The contradiction is that the study subjects were not allowed to participate in more than 20 minutes of exercise more than two times a week. This restriction would have severely limited an improvement in physical strength, yet even with this exercise restriction, there was still a measurable improvement in physical strength in those receiving DHEA or testosterone compared to placebo…a fact the media choose to ignore when attacking the use of these hormones for anti-aging purposes.

Flaw Number Nine: It Takes More Than Hormones to Slow Aging Parameters

There are 14 independent causes of aging that have been identified. The good news is that there are ways of at least partially protecting against each one of these 14 different causes of age-related degeneration.

As has been the case with previous flawed studies, conventional doctors restrict test subjects to a single approach that might beneficially affect some aging parameters. When that single approach fails to produce significant results, the medical establishment (and the media) proclaims the nutrient or hormone to be worthless.

Patients that visit anti-aging doctors for hormone replacement therapy are prescribed a lot more than just DHEA or testosterone. They are often put on comprehensive programs that involve dietary changes, exercise, synergistic hormone modulating drugs-nutrients, replacement of other hormones lost to aging (like progesterone, pregnenolone, thyroid), and dietary supplements (like CoQ10, carnitine, lipoic acid, carnosine, fish oil) that address specific age-accelerating mechanisms.

The design of this study virtually guaranteed failure since it only provided subjects with DHEA or low-dose testosterone. An absolute consensus amongst those in the anti-aging community is that a lot more than sub-optimal hormone therapy is required to slow and partially reverse aging, though proper hormone balancing is a critical component of an overall program.

The appendix at the end of this article articulates the 14 independent causes of aging and what can be done to partially counteract them. When reviewing these pathological mechanisms involved in normal aging, it would be absurd to assume that miraculous results could be obtained by correcting only one of them (i.e. hormone imbalance), as was done in this flawed study.

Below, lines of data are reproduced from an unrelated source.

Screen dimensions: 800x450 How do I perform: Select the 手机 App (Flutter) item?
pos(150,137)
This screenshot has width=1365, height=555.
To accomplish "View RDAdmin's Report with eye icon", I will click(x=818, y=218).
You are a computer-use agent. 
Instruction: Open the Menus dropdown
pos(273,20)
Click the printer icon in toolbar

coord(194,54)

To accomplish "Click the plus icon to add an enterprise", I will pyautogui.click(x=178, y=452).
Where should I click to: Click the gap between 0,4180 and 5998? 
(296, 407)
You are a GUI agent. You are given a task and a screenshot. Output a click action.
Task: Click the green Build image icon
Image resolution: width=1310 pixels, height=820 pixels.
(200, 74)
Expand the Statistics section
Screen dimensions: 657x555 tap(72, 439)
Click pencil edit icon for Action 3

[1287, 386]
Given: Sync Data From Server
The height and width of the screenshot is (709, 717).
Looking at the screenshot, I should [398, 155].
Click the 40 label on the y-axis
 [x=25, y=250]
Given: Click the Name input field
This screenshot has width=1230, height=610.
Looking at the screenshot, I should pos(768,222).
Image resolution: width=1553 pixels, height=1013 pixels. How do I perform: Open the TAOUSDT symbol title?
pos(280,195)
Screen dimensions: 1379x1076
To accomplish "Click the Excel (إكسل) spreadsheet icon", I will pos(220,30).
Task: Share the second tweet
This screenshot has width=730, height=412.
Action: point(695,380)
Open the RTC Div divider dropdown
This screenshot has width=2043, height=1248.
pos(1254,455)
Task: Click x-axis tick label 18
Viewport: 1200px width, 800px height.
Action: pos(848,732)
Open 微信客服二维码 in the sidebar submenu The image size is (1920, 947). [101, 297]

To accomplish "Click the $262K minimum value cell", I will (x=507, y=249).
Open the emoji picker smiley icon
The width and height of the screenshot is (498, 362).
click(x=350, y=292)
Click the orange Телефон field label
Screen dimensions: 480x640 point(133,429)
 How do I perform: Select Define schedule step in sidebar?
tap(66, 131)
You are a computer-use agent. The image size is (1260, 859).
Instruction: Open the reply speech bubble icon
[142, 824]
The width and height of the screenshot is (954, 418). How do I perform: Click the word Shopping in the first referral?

Flaw Number Ten: Study Did Not Evaluate All of DHEA’s Effects

Conventional doctors and the media took the mediocre findings from this flawed study and concluded that DHEA or testosterone replacement is of no value to elderly humans. Yet the parameters used in the study to assess aging were limited to:

1. Bone mineral density
2. Body fat-muscle composition
3. Quality of life scores
4. Insulin resistance and glucose tolerance
5. Physical performance

Despite the failure to customize the dose of DHEA or testosterone based on individual need, the failure to protect against excess estrogen, the failure to assess for other independent factors (such as the effect of food intake on body fat mass), the failure to achieve optimized blood levels of these hormones, and the failure to account for nutrients needed to maintain or restore these narrow parameters of aging (such as whether test subjects were taking calcium/vitamin D to build bone), there was still some benefit shown in the DHEA and testosterone groups.

What was blatantly omitted from the attack on DHEA-testosterone was the fact that aging individuals take these hormones for purposes that go beyond the narrow parameters evaluated in this study. For instance, DHEA has long been used to help maintain neurological, sexual, and immune function in those going through normal aging processes and those afflicted with certain disorders. The most striking benefit associated with DHEA (and testosterone), however, may have to do with protecting against endothelial dysfunction that can lead to heart attack, stroke, and other vascular diseases.